The degree to which the PV fluid(s) can generate excited electrons upon suitable incident photon energies. In the model of 4DCPV discussed above, this is the eVm quantity (the intrinsic property of maximum theoretical excited electron volt potential per unit mass of PV fluid) and the degree to which this theoretical maximum can be achieved (an extrinsic property dependent on the interaction of the PV fluid with the system parameters of the type described above).

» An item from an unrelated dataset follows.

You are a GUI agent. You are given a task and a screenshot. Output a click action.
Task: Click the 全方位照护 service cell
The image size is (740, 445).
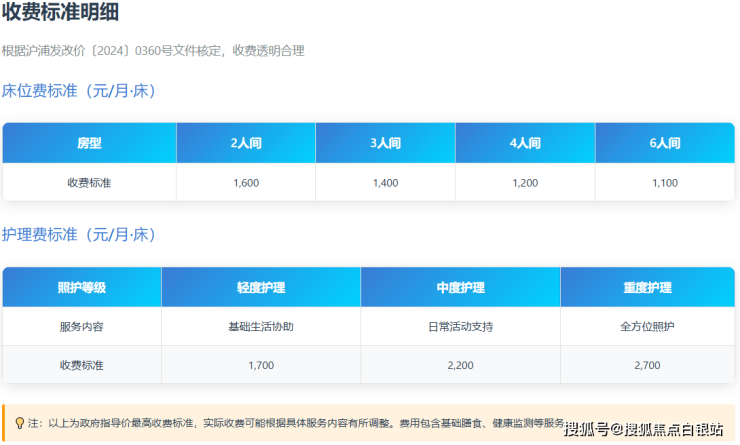[x=647, y=327]
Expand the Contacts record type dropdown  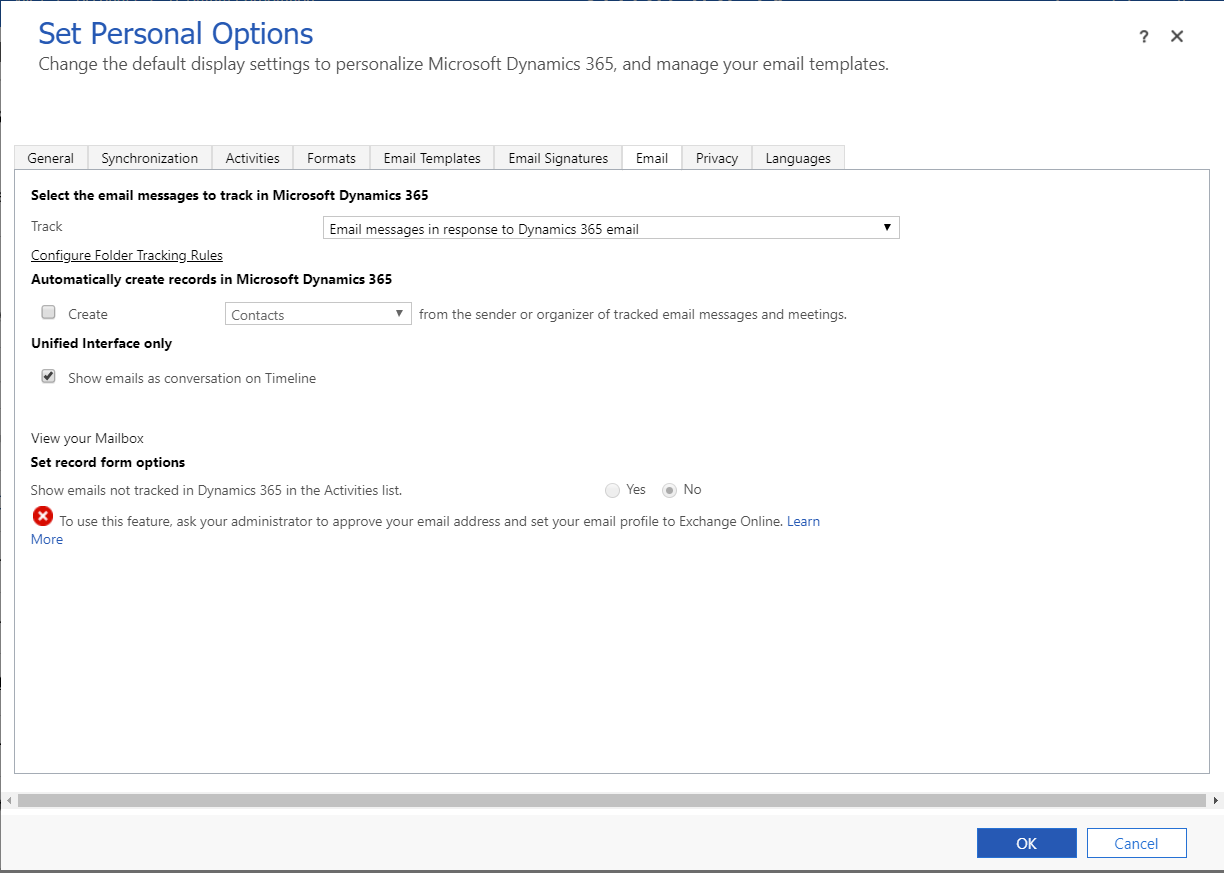tap(318, 314)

k2: The electrical conductivity of the 3D cell’s substrate. The rate of flow of excited electrons into the cell’s conductive substrate (to minimize re- combination of excited electrons back to the ground state in the PV fluid). Variables to consider include the structure of the 3D cell (total porosity, pore size, pore depth, geometric arrangement) and turbulence of PV flow through the cell to maximize probability of contact/conductance for excited electrons throughout the entire 3D porous cell labyrinth. A 4DCPV “Reynolds Number” factoring in the fluid-mechanic properties and net cross-sectional flow area (geometric cross-section flow area of the cell minus the area occupied by the cell’s 3D conductor strands) will likely be an important metric for helping maximize the value of k2 (and k1 as well).

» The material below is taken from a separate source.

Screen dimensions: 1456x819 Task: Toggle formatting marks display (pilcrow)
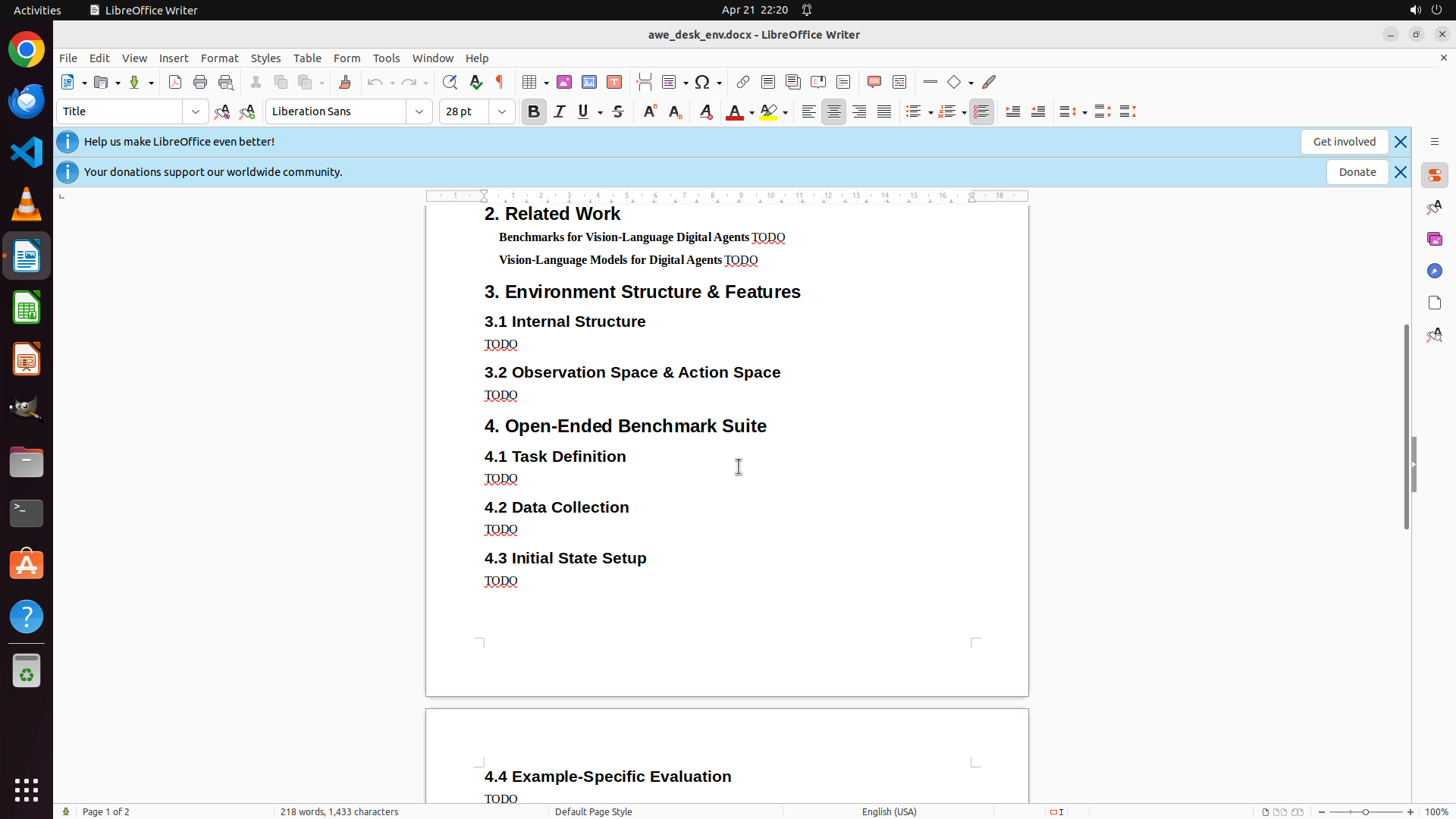click(x=500, y=82)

k3: This mainly depends on clever capacitor/battery storage design and arrangement, for reasons described above. This staging/storage area is likely to be critical for keeping the dynamic 4DCPV process operating at peak efficiency regardless of whether the system is under load conditions or not. It is notable that any electrical energy needed to power a re-circulation pump for the PV fluid flow can be provided from the 4DCPV process this would be a small but continuous need for power whenever there is sufficient activation energy (photon energy) to drive the process forward. It is notable that natural thermosiphoning could also help drive fluid motion to reduce the electrical energy needed for mechanical pumping.

Conclusions

Practical process needs and materials

The key practical process and materials needed for successful 4DCPV are expected to be

→ Availability of a suitable PV fluid(s) that can achieve sufficient excited electron amounts per unit time at a specified flow rate of the PV fluid through the 3D solar cell. PV fluid candidates for 4DCPV include colloidal quantum dots and Perovskite-type fluids. One or more PV fluids could be utilized for reasons previously discussed.

→ Availability of a suitable 3D solar cell that offers sufficient porosity for the Sun’s photons to traverse throughout, and sufficient conductor contact area and electrical conductivity for instantaneous electrical conductivity of excited electrons. The best known conductive 3D cell candidates are porous copper substrates that have a high degree of freedom for total porosity, pore size, and depth in addition to the extraordinary electrical conductivity inherent in copper. These substrates can be 95%-98% porosity offering the opportunity to do “more with less” as our planet’s resources become more constrained.

→ “Driving Force” electrical and thermodynamic process parameters that are optimized via lab and pilot experiments.

These material candidates, all associated variables, and the mathematical models described above present exciting opportunities for optimizations in search of commercially viable 4DCPV processes.